WORK REQUEST
Show only those lines of the entries where the string "scrollbar" is found.
[[ EXERCISE MATERIALS, beginning ]]
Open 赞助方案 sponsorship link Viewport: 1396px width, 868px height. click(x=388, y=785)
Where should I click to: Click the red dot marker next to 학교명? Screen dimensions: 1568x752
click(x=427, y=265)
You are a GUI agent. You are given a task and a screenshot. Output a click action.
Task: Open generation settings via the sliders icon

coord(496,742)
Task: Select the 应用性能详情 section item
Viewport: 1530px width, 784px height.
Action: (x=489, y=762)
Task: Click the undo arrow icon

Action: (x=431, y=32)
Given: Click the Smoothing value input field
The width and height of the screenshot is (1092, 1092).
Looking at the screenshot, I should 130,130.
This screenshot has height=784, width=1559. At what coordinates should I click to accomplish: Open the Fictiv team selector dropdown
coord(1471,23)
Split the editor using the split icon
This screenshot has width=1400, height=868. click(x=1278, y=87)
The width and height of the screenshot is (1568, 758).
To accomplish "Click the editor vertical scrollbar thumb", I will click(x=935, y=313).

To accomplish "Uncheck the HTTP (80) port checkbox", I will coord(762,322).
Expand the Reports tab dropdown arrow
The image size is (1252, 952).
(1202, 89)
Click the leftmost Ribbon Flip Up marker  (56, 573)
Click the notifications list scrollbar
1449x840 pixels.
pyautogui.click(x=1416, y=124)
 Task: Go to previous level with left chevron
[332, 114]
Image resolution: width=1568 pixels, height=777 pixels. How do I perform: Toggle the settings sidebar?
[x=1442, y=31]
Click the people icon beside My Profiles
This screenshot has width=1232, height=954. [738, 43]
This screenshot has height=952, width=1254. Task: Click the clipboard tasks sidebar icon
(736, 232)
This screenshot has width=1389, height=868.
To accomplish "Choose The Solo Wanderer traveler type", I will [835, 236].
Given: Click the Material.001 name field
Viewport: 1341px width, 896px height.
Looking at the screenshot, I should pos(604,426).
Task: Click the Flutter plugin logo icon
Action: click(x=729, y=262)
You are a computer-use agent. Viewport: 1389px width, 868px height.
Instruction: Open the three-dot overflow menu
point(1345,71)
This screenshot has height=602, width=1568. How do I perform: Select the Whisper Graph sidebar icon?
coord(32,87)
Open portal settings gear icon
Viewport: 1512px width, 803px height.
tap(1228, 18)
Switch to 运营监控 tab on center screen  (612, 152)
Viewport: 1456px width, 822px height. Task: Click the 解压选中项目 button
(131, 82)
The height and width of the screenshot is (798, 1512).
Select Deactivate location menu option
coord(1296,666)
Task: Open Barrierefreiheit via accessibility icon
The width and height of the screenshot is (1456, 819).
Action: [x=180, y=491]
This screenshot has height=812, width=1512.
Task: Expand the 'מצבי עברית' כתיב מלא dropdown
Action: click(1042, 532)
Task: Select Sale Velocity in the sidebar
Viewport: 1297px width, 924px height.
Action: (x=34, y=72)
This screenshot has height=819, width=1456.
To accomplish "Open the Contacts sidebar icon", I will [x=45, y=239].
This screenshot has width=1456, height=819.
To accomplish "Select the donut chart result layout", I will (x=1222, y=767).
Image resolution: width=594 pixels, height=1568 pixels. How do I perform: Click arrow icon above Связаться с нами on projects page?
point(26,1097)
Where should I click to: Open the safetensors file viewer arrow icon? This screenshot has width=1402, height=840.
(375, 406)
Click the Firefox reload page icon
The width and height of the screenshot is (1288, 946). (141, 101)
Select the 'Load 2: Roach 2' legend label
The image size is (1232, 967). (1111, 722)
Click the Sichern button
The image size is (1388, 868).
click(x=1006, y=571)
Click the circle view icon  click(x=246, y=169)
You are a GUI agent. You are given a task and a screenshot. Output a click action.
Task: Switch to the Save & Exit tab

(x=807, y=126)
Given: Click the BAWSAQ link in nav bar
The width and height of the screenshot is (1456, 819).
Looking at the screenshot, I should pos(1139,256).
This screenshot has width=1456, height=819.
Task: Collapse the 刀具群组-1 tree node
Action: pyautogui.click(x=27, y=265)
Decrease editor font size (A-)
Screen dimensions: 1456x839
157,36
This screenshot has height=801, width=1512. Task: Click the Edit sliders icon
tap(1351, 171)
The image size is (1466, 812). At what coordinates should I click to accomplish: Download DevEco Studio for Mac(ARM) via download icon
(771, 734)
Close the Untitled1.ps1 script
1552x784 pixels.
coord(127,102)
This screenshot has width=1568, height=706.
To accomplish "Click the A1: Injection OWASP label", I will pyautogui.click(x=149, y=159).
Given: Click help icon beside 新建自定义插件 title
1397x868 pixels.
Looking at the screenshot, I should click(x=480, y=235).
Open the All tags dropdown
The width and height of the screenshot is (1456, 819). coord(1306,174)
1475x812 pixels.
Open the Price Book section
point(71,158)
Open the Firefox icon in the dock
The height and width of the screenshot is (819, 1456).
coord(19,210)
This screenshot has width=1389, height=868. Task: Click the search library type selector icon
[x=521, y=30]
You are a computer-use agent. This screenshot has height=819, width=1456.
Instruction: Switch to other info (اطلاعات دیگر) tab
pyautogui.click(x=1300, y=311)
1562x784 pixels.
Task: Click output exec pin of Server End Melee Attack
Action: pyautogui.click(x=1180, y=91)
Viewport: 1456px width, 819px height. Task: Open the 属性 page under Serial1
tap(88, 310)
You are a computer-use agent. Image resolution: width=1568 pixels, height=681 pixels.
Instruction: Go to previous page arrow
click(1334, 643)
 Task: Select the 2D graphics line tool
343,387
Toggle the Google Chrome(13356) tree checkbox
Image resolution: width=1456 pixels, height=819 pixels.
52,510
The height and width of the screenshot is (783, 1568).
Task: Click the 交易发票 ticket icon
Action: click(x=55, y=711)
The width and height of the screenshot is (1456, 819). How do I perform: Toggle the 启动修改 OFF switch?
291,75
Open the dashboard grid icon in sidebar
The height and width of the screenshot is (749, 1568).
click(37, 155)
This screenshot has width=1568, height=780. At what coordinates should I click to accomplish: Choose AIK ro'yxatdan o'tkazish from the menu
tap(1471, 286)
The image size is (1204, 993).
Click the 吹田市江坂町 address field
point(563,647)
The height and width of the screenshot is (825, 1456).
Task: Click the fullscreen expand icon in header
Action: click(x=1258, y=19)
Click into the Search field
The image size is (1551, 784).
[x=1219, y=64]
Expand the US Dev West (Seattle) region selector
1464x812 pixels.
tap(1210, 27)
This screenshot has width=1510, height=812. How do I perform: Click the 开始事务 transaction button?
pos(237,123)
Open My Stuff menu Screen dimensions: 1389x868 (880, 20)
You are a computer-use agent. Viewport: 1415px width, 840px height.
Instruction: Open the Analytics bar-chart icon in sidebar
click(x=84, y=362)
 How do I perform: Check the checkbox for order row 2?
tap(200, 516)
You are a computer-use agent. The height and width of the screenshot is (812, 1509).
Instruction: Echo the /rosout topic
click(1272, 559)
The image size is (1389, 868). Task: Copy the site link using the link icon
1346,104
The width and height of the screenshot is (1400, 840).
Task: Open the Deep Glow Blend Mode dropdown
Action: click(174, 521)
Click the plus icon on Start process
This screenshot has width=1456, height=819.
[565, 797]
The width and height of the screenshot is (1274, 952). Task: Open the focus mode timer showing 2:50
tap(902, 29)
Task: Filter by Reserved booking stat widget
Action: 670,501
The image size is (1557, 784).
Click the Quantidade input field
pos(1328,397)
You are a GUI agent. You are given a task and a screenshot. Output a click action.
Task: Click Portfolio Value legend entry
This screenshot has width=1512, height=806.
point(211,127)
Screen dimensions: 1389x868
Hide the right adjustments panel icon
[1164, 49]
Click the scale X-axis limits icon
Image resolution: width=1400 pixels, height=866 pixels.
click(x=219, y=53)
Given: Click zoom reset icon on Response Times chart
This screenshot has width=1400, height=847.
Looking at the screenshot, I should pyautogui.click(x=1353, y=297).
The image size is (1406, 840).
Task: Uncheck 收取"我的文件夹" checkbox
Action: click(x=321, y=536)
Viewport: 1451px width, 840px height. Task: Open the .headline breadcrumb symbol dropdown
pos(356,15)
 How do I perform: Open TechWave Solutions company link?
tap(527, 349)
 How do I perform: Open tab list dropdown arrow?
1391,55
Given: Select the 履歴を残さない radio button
[[ EXERCISE MATERIALS, end ]]
REPLY TO THE TASK
To accomplish "Click the editor vertical scrollbar thumb", I will click(x=935, y=313).
Click the notifications list scrollbar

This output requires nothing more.